== PROVIDED INFORMATION ==

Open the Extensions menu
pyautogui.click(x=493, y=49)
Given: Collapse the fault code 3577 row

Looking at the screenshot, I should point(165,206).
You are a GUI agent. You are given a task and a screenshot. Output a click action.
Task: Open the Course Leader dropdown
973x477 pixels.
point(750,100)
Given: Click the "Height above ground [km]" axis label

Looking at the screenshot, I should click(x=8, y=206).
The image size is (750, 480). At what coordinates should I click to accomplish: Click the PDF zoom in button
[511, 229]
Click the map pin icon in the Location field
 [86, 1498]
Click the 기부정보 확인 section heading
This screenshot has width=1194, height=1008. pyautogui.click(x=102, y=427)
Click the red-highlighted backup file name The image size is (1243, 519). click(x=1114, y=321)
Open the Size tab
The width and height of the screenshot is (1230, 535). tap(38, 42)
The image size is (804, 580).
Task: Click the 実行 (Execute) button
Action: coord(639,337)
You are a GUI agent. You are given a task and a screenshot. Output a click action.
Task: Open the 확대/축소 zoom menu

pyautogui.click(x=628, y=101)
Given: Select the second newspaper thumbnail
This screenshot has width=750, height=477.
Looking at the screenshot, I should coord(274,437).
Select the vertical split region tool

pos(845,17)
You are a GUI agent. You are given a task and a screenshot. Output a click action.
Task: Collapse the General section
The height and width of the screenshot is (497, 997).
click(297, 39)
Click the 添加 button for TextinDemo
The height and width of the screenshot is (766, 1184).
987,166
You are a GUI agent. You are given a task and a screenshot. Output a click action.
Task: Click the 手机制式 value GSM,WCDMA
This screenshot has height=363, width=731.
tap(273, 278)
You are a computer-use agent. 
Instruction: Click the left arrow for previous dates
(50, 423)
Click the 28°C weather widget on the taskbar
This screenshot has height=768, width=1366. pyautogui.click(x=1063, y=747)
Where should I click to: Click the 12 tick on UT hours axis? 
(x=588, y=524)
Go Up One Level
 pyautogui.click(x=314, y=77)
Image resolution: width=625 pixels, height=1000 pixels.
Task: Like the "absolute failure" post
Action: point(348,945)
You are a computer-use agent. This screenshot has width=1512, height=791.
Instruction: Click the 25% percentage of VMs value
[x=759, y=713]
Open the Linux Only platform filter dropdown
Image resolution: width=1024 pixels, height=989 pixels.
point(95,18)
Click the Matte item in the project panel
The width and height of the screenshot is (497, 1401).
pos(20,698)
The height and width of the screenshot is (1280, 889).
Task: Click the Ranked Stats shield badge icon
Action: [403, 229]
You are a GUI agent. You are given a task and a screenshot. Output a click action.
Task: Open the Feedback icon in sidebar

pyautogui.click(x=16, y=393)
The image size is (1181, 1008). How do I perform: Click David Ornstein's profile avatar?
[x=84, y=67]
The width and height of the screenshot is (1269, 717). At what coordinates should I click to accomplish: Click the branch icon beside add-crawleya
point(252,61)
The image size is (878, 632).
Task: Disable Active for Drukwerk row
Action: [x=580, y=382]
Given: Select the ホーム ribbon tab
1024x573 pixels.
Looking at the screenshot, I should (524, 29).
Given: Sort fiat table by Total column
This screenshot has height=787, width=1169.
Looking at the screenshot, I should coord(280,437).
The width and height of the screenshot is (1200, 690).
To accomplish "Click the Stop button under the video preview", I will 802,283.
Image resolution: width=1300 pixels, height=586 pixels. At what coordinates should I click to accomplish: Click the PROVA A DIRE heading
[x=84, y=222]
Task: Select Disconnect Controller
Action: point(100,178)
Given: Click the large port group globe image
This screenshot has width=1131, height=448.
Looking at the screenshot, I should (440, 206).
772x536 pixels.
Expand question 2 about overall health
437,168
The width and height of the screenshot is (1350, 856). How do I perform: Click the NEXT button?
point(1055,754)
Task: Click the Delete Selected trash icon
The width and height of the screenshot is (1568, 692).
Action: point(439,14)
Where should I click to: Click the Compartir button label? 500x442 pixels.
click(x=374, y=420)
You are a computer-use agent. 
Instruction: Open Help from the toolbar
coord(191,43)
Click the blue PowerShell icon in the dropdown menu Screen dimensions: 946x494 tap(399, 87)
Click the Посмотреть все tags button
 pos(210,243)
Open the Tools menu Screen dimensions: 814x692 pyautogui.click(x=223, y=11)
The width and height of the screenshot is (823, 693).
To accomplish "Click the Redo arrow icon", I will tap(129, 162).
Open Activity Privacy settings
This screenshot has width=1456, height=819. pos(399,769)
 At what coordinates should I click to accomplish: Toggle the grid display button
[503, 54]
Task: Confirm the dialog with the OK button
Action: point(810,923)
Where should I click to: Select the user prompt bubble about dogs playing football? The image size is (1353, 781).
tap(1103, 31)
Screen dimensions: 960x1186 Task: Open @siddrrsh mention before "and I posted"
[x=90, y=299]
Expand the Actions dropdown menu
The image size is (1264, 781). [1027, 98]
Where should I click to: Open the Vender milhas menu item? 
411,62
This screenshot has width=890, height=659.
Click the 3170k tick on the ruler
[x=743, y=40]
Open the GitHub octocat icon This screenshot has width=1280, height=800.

===

Among the entries, find every line holding "will" and return it.

● RESULT:
To accomplish "Click the Stop button under the video preview", I will 802,283.
To accomplish "Click the Redo arrow icon", I will tap(129, 162).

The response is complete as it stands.